Compressing Data on Disk in KDB-X

Learn how to save disk space and improve query performance by compressing KDB-X data on the fly. This guide provides practical steps for writing, reading, and configuring compressed files to suit your specific needs.

Overview

This guide explains the key aspects of data compression in KDB-X:

Prerequisites: Ensure your system has the necessary libraries for advanced compression algorithms.
Core operations: Learn the fundamental tasks of writing, reading, appending to, and inspecting compressed files.
Configuration: Set up system-wide default compression settings.
Choosing an algorithm: Understand the trade-offs between different compression algorithms to help you select the best one for your use case.
Advanced topics: Explore important technical details, performance tuning tips, and resource management considerations.

> [ENTRIES SUPPLIED]
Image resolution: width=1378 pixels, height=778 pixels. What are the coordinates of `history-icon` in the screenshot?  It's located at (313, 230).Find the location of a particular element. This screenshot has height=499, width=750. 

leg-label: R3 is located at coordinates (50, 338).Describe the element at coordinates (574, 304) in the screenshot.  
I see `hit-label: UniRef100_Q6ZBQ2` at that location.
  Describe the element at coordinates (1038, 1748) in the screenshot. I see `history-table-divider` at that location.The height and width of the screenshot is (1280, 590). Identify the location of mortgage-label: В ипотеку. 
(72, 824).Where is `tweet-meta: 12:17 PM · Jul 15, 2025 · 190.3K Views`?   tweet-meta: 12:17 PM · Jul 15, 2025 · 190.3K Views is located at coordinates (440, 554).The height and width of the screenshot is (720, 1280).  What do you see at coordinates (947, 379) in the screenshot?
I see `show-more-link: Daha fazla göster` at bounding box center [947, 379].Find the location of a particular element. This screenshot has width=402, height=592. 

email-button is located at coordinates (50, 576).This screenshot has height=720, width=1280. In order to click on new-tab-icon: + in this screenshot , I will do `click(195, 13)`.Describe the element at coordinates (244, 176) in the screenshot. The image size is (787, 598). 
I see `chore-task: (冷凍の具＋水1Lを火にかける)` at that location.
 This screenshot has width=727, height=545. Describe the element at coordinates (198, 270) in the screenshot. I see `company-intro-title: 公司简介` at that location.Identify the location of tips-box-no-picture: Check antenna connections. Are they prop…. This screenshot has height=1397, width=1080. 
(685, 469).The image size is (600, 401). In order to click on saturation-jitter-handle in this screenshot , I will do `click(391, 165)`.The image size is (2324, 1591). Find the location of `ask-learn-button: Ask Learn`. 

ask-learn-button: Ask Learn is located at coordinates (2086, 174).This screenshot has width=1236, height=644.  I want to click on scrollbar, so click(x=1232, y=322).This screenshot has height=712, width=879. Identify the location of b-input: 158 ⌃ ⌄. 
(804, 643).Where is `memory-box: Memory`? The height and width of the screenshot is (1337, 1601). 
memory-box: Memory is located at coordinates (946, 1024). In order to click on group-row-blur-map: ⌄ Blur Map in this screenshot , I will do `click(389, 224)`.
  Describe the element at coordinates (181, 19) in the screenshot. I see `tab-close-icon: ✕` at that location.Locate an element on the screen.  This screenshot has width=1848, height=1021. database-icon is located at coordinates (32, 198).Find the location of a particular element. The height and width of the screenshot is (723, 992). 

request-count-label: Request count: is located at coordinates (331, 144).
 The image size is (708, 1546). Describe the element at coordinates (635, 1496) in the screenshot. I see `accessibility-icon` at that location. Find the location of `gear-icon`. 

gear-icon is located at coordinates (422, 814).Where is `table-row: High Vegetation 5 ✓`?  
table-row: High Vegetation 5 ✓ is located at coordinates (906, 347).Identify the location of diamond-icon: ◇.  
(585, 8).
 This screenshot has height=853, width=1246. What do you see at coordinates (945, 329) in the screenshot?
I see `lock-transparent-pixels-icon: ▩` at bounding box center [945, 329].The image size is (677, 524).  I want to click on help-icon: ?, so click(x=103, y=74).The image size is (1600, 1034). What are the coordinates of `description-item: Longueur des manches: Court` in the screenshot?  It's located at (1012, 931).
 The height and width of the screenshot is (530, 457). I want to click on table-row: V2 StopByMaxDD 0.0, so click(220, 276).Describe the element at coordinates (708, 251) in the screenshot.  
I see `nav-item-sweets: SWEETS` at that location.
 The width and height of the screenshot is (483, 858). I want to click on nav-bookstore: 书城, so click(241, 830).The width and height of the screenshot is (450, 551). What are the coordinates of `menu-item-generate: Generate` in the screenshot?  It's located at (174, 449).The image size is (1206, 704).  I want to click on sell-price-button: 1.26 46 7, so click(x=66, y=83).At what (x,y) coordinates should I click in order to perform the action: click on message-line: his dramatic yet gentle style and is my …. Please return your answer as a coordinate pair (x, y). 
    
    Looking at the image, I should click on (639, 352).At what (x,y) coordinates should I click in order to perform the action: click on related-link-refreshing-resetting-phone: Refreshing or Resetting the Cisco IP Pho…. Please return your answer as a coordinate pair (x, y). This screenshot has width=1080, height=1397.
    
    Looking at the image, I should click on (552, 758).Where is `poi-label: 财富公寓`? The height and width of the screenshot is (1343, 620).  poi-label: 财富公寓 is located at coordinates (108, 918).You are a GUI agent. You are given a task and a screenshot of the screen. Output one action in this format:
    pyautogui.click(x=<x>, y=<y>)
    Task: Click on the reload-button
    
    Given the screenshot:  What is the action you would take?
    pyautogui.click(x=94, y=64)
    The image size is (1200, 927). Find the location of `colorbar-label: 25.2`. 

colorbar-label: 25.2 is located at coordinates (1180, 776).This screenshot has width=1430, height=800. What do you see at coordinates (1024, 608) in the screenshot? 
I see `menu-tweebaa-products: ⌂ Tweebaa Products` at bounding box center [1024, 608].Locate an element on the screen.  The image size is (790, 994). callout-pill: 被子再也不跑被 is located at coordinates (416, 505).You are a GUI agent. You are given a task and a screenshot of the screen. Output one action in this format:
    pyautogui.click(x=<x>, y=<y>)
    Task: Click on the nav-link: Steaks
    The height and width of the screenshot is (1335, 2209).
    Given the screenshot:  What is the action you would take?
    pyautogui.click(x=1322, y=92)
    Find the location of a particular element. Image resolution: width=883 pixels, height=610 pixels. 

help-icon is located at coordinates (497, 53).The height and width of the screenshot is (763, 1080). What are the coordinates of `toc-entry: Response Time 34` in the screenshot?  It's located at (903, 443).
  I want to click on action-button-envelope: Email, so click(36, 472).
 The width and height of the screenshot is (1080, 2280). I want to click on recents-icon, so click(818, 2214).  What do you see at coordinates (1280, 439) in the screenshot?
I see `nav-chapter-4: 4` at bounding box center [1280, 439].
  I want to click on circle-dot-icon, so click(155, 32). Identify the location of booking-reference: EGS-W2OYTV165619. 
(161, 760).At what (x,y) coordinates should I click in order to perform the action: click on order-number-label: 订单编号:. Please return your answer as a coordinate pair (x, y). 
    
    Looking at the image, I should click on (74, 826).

> [DIRECTIVE] Copy the part of the KDB-X compression guide that opens with the words "This guide explains" and closes with "default compression settings.", replacing "Core operations" with "Basic operations".

> [COMPLETED EXERCISE]
This guide explains the key aspects of data compression in KDB-X:

Prerequisites: Ensure your system has the necessary libraries for advanced compression algorithms.
Basic operations: Learn the fundamental tasks of writing, reading, appending to, and inspecting compressed files.
Configuration: Set up system-wide default compression settings.